Text shown:
Conversation Episode 84 B2B · ABM · Demand

Marketing's job is to create the environment sales needs to feel confident.

Interviewed by John Horsley

Published

Portrait of Jen Brown, Director, Engaging Interactions

Jen Brown is a B2B marketing leader with more than two decades across tech and SaaS, including GoTo, Sprinklr, Telium, and Webtrends. She now operates independently as a strategist and adviser, with current work focused on agentic AI and customer engagement. She sits on a customer-experience advisory board and brings deep practical experience in ABM and account-based experience (ABX), event programmes, and marketing-sales alignment. In this conversation she sets out the horizon planning principle that protects pipeline for the future; the 95-5 rule applied to B2B; the create the environment that gives sales confidence mission of B2B marketing; the audience-driven, not channel-driven discipline; the channel marketing is seductive warning; the account-based experience, not account-based marketing reframing; the crawl-walk-run-sprint two-year ABX cycle; the contact-to-account ratio metric she introduces to client organisations; the case for the MQL retiring (a quality marketing engagement signal instead); the events as crescendos, not islands principle; the put prospects in the room with customers discipline; the EQ over IQ career principle; and the closing advice: don't be afraid to be kind.

Horizon planning: the work that protects customers of the future

On the priority.

Marketers want to drive impact, grow the business, and be known as the growth-drivers. In this busy world they get caught up in the minutiae: trying to deliver revenue contribution this quarter and next. They're not allowed to focus on the horizon. The second you stop a marketer from focusing on the horizon, you're preventing your organisation from gaining your customers in the future.

Task description:
Reproduce the passage of the Jen Brown interview between "Marketers want to" and "in the future.", inclusive.

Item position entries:
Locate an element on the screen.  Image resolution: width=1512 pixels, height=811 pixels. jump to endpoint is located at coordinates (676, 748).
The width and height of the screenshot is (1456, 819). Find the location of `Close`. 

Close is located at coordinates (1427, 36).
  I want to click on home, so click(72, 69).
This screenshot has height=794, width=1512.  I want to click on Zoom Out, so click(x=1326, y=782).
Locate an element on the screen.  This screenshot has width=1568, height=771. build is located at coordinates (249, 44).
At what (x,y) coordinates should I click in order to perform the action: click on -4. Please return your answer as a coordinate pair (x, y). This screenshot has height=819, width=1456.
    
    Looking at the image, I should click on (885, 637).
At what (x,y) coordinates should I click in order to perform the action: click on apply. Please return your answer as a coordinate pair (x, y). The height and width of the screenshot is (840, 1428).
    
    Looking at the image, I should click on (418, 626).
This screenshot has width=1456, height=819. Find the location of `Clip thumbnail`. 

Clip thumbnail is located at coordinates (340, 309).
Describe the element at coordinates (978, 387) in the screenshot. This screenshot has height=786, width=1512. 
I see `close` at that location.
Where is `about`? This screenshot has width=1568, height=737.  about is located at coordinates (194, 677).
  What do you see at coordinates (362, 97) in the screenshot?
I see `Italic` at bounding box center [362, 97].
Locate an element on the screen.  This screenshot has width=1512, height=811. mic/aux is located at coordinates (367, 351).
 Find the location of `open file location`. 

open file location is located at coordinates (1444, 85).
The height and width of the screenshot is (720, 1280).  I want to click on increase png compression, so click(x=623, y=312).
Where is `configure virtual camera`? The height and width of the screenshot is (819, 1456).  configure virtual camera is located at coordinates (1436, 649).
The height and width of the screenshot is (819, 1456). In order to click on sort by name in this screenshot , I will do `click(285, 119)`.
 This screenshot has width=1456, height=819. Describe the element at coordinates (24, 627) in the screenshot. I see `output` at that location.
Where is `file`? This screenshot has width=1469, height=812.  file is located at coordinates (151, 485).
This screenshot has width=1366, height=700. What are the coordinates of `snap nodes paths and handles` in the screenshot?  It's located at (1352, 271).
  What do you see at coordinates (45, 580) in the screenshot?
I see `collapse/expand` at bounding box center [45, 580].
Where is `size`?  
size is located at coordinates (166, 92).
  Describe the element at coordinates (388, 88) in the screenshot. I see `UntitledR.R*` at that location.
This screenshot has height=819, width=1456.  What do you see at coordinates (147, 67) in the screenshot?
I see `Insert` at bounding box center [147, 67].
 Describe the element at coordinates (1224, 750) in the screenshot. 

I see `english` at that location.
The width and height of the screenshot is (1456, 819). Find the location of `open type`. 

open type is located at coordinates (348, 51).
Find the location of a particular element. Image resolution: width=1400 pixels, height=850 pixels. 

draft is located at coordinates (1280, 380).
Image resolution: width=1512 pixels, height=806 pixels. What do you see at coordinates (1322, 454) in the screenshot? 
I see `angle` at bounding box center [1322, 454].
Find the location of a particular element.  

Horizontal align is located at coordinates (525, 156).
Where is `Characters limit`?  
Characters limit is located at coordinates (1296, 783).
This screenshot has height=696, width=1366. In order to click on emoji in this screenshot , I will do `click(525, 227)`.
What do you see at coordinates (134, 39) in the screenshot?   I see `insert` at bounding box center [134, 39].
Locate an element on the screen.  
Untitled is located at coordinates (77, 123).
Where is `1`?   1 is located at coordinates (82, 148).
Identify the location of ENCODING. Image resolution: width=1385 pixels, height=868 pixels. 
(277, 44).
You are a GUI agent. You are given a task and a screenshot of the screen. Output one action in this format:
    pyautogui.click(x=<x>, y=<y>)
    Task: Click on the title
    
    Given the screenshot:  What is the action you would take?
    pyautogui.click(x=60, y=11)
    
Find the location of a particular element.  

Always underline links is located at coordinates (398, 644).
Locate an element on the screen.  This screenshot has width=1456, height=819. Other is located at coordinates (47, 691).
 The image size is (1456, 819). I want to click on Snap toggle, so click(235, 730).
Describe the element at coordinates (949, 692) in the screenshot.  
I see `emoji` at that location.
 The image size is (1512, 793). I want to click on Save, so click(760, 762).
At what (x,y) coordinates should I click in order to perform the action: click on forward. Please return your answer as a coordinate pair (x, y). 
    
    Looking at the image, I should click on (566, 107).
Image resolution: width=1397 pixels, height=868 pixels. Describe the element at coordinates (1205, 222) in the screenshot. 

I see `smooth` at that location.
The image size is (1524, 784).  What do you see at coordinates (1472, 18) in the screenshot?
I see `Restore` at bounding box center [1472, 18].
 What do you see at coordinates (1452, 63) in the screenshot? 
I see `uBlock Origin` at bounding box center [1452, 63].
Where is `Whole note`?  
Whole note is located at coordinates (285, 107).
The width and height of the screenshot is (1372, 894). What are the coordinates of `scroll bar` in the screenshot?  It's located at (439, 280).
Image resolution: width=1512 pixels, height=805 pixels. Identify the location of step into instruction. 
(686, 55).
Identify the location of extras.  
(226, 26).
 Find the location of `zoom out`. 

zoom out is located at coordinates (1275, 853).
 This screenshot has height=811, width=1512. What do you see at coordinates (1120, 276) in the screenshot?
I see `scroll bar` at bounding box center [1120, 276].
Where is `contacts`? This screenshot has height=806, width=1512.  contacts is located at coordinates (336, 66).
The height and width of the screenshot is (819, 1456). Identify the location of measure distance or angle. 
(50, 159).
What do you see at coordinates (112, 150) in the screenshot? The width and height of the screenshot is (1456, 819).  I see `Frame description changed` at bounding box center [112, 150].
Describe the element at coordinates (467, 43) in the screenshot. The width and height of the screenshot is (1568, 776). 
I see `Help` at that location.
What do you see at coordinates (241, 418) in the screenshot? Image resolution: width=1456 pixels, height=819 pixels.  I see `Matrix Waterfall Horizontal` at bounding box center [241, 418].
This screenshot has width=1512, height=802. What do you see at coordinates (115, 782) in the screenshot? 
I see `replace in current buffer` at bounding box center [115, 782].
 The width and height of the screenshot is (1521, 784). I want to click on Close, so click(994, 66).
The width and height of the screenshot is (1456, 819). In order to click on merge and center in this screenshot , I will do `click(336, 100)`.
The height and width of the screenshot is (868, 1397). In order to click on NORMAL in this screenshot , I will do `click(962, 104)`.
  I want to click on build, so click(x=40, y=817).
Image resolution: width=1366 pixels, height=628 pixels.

Solution:
Marketers want to drive impact, grow the business, and be known as the growth-drivers. In this busy world they get caught up in the minutiae: trying to deliver revenue contribution this quarter and next. They're not allowed to focus on the horizon. The second you stop a marketer from focusing on the horizon, you're preventing your organisation from gaining your customers in the future.